## [TASK ITEM]
Output exactly, please, the lines of the records below from the one containing "This screenshot has height=423, width=751." through the final line.

## [MATERIAL FOR THIS TASK]
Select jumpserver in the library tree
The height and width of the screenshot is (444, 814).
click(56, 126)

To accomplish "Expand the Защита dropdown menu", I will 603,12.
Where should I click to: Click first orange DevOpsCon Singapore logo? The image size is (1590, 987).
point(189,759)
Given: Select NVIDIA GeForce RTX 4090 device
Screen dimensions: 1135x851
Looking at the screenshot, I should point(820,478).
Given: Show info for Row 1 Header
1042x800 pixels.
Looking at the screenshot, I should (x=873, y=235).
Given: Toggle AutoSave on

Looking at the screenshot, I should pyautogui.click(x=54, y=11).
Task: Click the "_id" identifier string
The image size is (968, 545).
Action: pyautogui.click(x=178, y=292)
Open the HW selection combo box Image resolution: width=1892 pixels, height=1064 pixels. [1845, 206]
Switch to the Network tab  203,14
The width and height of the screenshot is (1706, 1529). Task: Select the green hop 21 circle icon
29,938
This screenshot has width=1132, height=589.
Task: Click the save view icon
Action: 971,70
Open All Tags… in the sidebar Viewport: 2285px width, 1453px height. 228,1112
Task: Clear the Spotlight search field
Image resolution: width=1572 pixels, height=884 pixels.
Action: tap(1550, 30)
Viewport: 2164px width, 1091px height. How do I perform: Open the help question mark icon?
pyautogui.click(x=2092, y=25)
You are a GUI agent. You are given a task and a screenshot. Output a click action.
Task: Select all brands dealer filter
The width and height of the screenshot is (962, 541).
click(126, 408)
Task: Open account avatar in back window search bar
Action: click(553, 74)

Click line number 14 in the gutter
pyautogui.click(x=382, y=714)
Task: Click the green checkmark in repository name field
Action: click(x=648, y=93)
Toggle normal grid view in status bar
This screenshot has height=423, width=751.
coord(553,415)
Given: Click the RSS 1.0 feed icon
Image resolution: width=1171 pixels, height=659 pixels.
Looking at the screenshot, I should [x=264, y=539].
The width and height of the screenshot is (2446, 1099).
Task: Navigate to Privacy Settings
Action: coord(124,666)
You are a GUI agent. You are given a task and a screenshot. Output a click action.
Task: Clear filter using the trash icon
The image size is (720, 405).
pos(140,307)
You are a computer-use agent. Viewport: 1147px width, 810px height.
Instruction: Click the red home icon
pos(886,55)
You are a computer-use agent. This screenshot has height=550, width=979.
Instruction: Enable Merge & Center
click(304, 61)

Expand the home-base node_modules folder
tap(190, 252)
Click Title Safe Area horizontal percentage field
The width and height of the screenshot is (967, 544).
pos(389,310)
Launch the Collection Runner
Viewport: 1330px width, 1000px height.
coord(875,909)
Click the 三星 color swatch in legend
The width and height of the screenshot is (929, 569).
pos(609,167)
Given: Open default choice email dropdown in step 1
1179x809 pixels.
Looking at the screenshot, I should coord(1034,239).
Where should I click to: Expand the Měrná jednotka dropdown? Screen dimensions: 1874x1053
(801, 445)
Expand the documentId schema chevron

## [OUTPUT FOR THIS EXERCISE]
This screenshot has height=423, width=751.
coord(553,415)
Given: Click the RSS 1.0 feed icon
Image resolution: width=1171 pixels, height=659 pixels.
Looking at the screenshot, I should [x=264, y=539].
The width and height of the screenshot is (2446, 1099).
Task: Navigate to Privacy Settings
Action: coord(124,666)
You are a GUI agent. You are given a task and a screenshot. Output a click action.
Task: Clear filter using the trash icon
The image size is (720, 405).
pos(140,307)
You are a computer-use agent. Viewport: 1147px width, 810px height.
Instruction: Click the red home icon
pos(886,55)
You are a computer-use agent. This screenshot has height=550, width=979.
Instruction: Enable Merge & Center
click(304, 61)

Expand the home-base node_modules folder
tap(190, 252)
Click Title Safe Area horizontal percentage field
The width and height of the screenshot is (967, 544).
pos(389,310)
Launch the Collection Runner
Viewport: 1330px width, 1000px height.
coord(875,909)
Click the 三星 color swatch in legend
The width and height of the screenshot is (929, 569).
pos(609,167)
Given: Open default choice email dropdown in step 1
1179x809 pixels.
Looking at the screenshot, I should coord(1034,239).
Where should I click to: Expand the Měrná jednotka dropdown? Screen dimensions: 1874x1053
(801, 445)
Expand the documentId schema chevron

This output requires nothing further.